4 Aralık 2016

,

İçimizdeki Şeytan - Sabahattin Ali | Kitap Yorumu

Kitap Adı: İçimizdeki Şeytan
Yazar: Sabahattin Ali
Yayınevi: YKY
Sayfa Sayısı: 267
Puanım: 5/5
Arka Sayfa;
"İsteyip istemediğimi doğru dürüst bilmediğim, fakat neticesi aleyhime çıkarsa istemediğimi iddia ettiğim bu nevi söz ve fiillerimin daimi bir mesulünü bulmuştum: Buna içimdeki şeytan diyordum, müdafaasını üzerime almaktan korktuğum bütün hareketlerimi ona yüklüyor ve kendi suratıma tüküreceğim yerde, haksızlığa, tesadüfün cilvesine uğramış bir mazlum gibi nefsimi şefkat ve ihtimama layık görüyordum. Halbuki ne şeytanı azizim, ne şeytanı? Bu bizim gururumuzun, salaklığımızın uydurması... İçimizdeki şeytan pek de kurnazca olmayan bir kaçamak yolu... İçimizdeki şeytan yok... İçimizdeki aciz var... Tembellik var... İradesizlik, bilgisizlik ve bunların hepsinden daha korkunç bir şey: hakikatleri görmekten kaçmak itiyadı var..." Bu romanında, toplumsal gündemin kişilikler üzerindeki baskısını ve güçsüz insanın "kapana kısılmışlığını" gösteriyor Sabahattin Ali.

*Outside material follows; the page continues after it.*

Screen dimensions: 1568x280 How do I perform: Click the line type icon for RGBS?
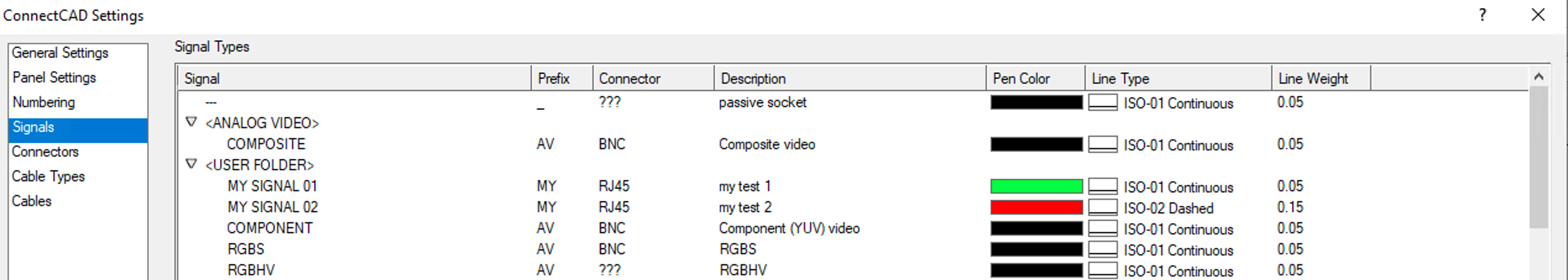pyautogui.click(x=1102, y=249)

Aydın geçinenlerin karanlığına, "insanın içindeki şeytan"a keskin bir bakış.

Bu kitabı düşünmek üzerime bir ağırlığın çökmesini sağlıyor. Okuması da zor ve birçok nedenle beraber kasvetli havası sebebiyle akıcı olmanın aksine, kendimi okumaya heveslendirmeye çalışmamla elimde sayfalar ilerledi. Yazardan yine yüreğime dokunacak bir roman bekliyordum ama bu seferki daha çok sadece son kısımlarda boğazıma bir yumru oturtup, ısrarla gözlerimi doldurmanın aksine beni düşüncelere boğan türden doldu. Son zamanlarda şansıma sürekli karakterlerin acizliğiyle içimin yanmasını sağlayan kitaplarla sınanıyorum. Ömer karakteri sağolsun kitabı aynı şekilde davranışlarıyla ve her yaptığı hatayı içindeki şeytana atmasıyla nasıl bir sonuca varacak diye gitgide büyüyen bir merakla okumamı sağladı. Macide ile aralarında geçen şeyler önce samimiyetiyle ve Ömer'in içten aşkı sayesinde takdirimi kazandı, sonrasında çatışan fikirlerle birlikte beni de darlamaya yetti. Hafız Bey ile Ömer arasında geçen husimet ise büyük bir ders niteliğindeydi.

İçindeki bütün yıkıntılara, bütün kederlere rağmen başını yere eğmek istemiyordu. Matemini ortaya vurmadan tek başına yüklenecek ve yeni bir hayata doğru yürüyecekti.

Pek iç açıcı bir kitap değildi. Okuması da oldukça ağır ve hafiften boğucu bir tipti. Bunları eleştiri için değil, aksine bana farklı hisler yaşattırdığı için belirtiyorum. Sonlarına doğru içimdeki heyecan daha da arttı. Açıkçası o son iki bölüme kadar kitaba karşı içimde çok büyük bir beğeni arzusu mevcut değildi fakat ne zaman ki boğazım düğümlenmeye başladı; o zaman satırları daha büyük bir dikkatle okuyarak tekrar tekrar manalar yükledim. Macide karakteri de çaresizliğiyle içimde nukte bıraktı. Bedri desen o fedakar halleri bile düşününce kitapta en beğendiğim unsurlardan biriydi. Olay gidişatı olarak ağır ve uzun paragraflar süren konuşmaları yüzünden ısrarla yavaş okunan bir romandı ama insanın isteyince gerçekten kendine güzel dersler çıkarabileceği ve büyük manalara varabilecek derecede ders vericiydi. Yazar sağolsun yine içimi buruk bırakıyor ama artık onun tadına alışmış durumdayım. Yine çok ama çok beğendim. Bir an önce cüret edip okumanızı öneririm.